Be forewarned: a scoop will set you back about $220 in sweet change. Turns out jellyfish protein isn't exactly cheap. But no worries: Charlie Harry Francis, the food scientist who invented the treat, assures foodies that it's safe for consumption.

The glowing frozen dessert made us wonder about other instances of luminescence out there. Green fluorescent proteins used in studies aren't just the stuff of mad scientist dreams: it earned the inventor glowing praise and a Nobel Prize in 2008.

Now fluorescent proteins have been already widely used in many scientific research fields, especially in biology. In iGEM, fluorescent proteins are usually used as reporters. What are reporters? The answer is that in synthetic biology, they are often used as a mechanism to display information. For example, fluorescent proteins cause a cell to fluoresce when excited with light of a particular wavelength. What’s more, the iGEM team of Tokyo Tech once used fluorescent proteins to create a pen whose ink is the different genetically engineered bacteria. The bacteria can express different fluorescent proteins so that people can use it to draw many colorful paintings.

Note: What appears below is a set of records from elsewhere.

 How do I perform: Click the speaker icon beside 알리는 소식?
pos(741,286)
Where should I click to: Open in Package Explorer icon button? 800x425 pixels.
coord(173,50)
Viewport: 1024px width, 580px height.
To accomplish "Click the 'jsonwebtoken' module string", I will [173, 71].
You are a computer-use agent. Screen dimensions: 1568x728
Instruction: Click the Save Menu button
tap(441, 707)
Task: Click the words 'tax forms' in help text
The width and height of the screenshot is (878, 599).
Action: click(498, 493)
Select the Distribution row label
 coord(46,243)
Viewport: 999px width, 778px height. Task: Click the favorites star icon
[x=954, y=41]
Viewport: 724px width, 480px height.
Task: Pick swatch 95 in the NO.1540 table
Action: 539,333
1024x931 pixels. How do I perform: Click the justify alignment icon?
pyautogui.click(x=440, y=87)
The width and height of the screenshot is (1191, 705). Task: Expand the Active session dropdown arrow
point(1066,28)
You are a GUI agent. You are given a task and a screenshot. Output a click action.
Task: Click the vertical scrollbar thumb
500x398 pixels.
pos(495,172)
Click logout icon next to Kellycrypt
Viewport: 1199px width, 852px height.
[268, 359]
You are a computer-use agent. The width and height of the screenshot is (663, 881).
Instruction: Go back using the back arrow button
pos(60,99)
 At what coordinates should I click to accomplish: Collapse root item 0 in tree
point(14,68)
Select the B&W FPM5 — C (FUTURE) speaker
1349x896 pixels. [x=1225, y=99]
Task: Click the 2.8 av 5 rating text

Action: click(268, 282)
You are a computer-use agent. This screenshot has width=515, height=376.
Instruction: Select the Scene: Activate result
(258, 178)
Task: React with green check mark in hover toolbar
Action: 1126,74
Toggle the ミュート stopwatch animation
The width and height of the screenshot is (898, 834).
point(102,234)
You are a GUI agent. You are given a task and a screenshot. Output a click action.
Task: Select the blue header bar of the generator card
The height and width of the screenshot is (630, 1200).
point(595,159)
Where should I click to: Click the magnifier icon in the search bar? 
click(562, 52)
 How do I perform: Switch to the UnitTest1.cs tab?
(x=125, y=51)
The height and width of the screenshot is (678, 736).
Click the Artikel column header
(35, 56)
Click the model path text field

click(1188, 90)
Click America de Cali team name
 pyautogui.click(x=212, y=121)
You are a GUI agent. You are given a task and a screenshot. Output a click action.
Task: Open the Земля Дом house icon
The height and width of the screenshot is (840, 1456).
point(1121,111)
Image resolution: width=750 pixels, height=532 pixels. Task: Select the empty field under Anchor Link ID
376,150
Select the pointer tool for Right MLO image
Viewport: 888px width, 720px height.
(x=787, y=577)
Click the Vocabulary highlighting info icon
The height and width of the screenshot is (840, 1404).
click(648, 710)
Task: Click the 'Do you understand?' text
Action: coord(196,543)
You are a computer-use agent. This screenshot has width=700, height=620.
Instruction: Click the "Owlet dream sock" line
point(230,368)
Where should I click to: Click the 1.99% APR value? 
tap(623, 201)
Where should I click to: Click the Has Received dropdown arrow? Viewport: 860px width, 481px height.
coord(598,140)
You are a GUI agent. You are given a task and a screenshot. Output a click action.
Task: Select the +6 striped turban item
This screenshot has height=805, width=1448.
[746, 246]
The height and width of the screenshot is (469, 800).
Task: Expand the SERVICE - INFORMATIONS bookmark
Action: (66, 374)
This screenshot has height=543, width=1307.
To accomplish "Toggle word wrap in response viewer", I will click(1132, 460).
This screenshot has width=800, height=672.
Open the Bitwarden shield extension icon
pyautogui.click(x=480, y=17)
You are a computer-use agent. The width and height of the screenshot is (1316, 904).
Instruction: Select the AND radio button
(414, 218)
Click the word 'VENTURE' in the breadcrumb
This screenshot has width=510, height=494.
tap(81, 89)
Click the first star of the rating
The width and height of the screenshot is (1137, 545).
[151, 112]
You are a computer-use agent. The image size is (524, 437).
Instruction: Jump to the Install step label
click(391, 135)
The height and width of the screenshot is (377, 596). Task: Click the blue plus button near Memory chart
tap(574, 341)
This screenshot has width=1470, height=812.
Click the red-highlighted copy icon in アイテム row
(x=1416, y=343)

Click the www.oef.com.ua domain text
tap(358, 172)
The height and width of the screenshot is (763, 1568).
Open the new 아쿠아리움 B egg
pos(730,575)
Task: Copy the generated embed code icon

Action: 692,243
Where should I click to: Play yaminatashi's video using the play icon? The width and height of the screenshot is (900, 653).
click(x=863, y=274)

Reporters are frequently used to quantify the strength or activity of upstream gene expression parts. Reporters, when fused in frame to other protein coding sequences, can also be used to identify where a protein is located in a cell or organism, which is fully reflected in this year’s project of Team SCUT. Our Team will use the cherry,yellow,blue,green and cyan fluorescent proteins to indicate whether our target proteins reach the right positions of the cell.